# What you need to do
Using the material that follows, identify and copy each line with the string "Open".

★ ★ ★ ★

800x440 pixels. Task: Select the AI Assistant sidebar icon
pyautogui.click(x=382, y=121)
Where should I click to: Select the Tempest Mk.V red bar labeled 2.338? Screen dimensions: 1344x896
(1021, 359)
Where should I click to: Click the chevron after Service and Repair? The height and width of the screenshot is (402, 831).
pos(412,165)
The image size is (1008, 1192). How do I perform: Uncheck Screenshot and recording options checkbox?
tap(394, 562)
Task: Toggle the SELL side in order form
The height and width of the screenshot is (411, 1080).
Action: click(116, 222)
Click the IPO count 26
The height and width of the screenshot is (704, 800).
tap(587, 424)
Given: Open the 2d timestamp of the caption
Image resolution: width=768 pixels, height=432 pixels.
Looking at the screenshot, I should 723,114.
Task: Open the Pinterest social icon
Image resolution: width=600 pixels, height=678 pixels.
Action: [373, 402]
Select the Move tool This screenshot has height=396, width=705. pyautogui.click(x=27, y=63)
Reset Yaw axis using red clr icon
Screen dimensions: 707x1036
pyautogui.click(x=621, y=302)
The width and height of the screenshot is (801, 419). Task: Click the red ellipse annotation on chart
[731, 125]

★ ★ ★ ★

# Written answer
Given: Open the 2d timestamp of the caption
Task: Open the Pinterest social icon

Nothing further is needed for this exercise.